Nella mostra al Met viene rappresentata la frattura tra una mente rassicurante capace di rappresentare la realtà e un pensiero forte e terribile che crea una nuova realtà con tutte le angosce vissute nella sfida del limite e nell’esplorazione dell’ignoto della mente. Così se il Memory Test di Howardena Pindell non sta nelle regole dello spazio e del tempo trasformando la vita in un insieme incomprensibile di segni; in Criminal Being Executed di Peter Saul le angosce di colpa e di morte trasformano il nostro corpo in qualcosa che ci trasferisce in una dimensione diversa e incomprensibile in cui l’angoscia sembra impadronirsi del fruitore dell’opera.

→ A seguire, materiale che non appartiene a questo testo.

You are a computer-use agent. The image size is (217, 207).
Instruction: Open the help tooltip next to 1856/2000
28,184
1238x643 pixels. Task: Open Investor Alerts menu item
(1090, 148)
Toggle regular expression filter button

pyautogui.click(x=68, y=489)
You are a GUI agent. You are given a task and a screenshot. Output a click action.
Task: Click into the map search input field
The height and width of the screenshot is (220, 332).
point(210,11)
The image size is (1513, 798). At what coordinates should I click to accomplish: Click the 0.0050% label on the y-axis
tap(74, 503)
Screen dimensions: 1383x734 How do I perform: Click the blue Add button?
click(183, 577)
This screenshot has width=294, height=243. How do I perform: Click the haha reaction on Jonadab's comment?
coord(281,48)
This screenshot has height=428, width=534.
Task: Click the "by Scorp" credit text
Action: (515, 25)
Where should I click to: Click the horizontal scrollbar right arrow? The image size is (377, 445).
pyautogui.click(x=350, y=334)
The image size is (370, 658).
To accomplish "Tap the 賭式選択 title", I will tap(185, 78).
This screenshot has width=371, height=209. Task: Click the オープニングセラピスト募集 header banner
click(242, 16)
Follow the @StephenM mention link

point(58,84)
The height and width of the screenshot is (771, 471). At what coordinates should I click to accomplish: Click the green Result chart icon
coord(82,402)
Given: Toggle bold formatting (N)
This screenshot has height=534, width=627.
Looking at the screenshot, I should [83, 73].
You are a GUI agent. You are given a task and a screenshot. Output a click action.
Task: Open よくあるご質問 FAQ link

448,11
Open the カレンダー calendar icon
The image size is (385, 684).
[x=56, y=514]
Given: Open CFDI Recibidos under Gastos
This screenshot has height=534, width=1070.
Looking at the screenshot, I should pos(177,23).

Così il mondo descritto da Jim Nutt in Miss E. Knows ci sorprende, ci toglie riferimenti e ci spinge al contatto con le nostre emozioni in modo diretto e violento senza la protezione e la sicurezza della «memoria dichiarativa» che con la sua razionalità è capace di renderci padroneggiabili gli angoli meno comunicabili delle nostre esistenze. Infine in Electric Chair di Andy Warhol l’angoscia della follia è rappresentata come un fatto già compiuto con una sedia vuota appena utilizzata con i lacci che legano le membra appena sciolti e la corrente mortale che sembra ancora sfavillante. Insomma una mostra che diventa un’esposizione pubblica del delirio che ci aiuta a fare i conti con la nostra mente, con le sue paure e i suoi sogni di ricreare la realtà con risultati angoscianti.